7.3 – You are responsible for any and all tax liabilities, including without limitation, sales and valued-added taxes and income tax liabilities that arise from or in any way relate to any Commissions or this Agreement and DLE will have no obligation or liability whatsoever to you or any other third-party in relation to this Agreement for failure by you to charge, collect or remit any taxes as required under any applicable laws.

7.4 – If you are not a resident of Canada or the United States, DLE may withhold tax where required to by applicable law. 


8.1 – You will comply with DLE’s Marketing and Advertising Policy in any and all of your marketing and advertising activities in connection with this Agreement and you represent and warrant to DLE that none of your marketing practices violate the Marketing and Advertising Policy.

8.2 – You acknowledge and agree that it is your obligation, exclusively, to ensure that all of your communications comply with state and local anti-spamming or analogous laws.

8.3 – You will bear your own costs and expenses incurred by you in connection with this Agreement (including, but not limited to, all marketing, legal, accounting and other advisory fees incurred in connection with this Agreement and the arrangements contemplated hereby) and DLE will not be responsible or liable for any such costs and expenses. 

8.4 – On any website or other written media that you advertise DLE or any of its products or services, you will clearly and plainly display (not in a link, or in small font) the following disclaimer language:

“I am an independent affiliate of Dan Lok Education, Inc. (“DLE”) and am not an employee of DLE. I receive referral payments from DLE.  The opinions expressed herein are my own opinions and are not official statements of DLE.  DLE does not accept responsibility for the adequacy or accuracy of the statements herein.”


9.1 – Affiliates who, among other things, (i) share the same personal/company details, including but not limited to, last name, email address, IP address, website details, or commission payment details, as a Referred Customer or (ii) pay for another person’s account, will be deemed to have made a “Self-Referral”. Commission is not payable by DLE to you with respect to any “Self-Referral”. DLE, in its sole discretion, will determine the classification of any referral as a “Self-Referral.”

9.2 You are not permitted to offer cash rebates or other monetary incentives to Referred Customers.

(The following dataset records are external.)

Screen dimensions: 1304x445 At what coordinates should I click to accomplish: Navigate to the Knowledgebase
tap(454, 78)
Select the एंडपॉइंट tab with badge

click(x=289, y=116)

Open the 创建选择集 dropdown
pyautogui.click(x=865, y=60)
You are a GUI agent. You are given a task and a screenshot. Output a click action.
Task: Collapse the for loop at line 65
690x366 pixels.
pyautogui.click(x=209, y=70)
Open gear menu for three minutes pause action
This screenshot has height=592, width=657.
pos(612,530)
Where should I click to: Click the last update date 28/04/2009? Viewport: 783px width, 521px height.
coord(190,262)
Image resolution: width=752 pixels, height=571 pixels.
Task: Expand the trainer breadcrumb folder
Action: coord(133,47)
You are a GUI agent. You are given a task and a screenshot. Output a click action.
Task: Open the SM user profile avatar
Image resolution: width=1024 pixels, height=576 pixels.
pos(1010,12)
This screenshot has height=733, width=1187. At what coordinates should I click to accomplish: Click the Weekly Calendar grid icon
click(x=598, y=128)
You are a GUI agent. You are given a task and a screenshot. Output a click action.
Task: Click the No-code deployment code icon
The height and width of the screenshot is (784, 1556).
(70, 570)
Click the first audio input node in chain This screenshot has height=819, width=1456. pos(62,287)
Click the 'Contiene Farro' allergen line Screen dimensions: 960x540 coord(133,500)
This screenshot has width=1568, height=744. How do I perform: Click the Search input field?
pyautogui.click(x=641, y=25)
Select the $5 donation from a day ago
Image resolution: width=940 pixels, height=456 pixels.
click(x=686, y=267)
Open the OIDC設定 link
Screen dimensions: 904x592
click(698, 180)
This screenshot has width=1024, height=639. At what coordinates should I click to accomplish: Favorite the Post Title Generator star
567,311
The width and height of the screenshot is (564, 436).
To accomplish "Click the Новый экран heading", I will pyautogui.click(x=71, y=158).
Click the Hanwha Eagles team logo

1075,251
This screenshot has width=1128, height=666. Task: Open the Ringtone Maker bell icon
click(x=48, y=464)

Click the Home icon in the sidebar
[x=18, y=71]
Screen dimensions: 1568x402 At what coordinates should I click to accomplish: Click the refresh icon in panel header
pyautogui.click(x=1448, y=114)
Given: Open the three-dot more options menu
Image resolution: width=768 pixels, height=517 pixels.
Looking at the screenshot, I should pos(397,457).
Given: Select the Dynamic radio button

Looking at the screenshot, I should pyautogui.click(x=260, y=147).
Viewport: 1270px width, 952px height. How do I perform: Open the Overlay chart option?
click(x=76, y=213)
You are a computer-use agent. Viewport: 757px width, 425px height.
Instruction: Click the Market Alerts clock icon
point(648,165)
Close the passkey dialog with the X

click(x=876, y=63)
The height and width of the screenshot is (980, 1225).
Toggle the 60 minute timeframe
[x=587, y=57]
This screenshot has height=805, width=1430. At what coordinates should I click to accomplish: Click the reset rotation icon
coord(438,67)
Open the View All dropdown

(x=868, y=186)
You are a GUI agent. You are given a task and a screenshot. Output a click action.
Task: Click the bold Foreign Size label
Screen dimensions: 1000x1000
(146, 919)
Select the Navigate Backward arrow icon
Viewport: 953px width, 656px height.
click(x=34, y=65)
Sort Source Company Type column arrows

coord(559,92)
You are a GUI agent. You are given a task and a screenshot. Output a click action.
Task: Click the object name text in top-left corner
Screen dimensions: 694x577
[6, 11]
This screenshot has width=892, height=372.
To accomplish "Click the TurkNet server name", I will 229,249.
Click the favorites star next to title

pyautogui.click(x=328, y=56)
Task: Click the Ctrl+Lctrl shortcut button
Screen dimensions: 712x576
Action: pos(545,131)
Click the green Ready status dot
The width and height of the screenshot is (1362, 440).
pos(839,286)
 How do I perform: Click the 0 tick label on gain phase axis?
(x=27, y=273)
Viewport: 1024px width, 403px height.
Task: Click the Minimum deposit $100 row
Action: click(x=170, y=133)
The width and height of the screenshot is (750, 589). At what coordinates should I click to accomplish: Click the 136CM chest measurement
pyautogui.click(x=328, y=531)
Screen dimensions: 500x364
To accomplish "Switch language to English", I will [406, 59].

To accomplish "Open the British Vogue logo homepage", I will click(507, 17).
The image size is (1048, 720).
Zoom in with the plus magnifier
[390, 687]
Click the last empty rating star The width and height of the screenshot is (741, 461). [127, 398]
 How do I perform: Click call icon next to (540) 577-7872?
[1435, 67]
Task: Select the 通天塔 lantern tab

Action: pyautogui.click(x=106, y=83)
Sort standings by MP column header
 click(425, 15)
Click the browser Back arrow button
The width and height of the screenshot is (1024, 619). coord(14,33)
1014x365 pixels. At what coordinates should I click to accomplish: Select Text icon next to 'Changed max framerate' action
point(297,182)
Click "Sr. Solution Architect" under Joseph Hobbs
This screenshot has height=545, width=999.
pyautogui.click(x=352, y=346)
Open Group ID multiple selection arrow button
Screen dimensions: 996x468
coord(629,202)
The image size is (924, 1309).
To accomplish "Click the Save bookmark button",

Violation of this Article 9 will constitute a material breach of this Agreement and, if you breach this Article 9, you agree to repay to DLE all Commissions paid by DLE to you in connection with such breach.


10.1 – You hereby grant DLE the non-exclusive right and licence to reproduce, use, exhibit, display, broadcast and distribute, alter, manipulate and create derivative works out of, any and all photographs, videos and/or audio recordings submitted by you to DLE or taken or created by you in connection with this Agreement (collectively, the “Affiliate Materials”).

10.2 – You hereby waive any and all rights:  (i) to approve the use of or inspect DLE’s use of the Affiliate Materials (including print, internet, film, television and no matter how distributed or published) for any purpose; (ii) in and to the Affiliate Materials; and (iii) to royalties or other compensation arising from or related to the use of the Affiliate Materials.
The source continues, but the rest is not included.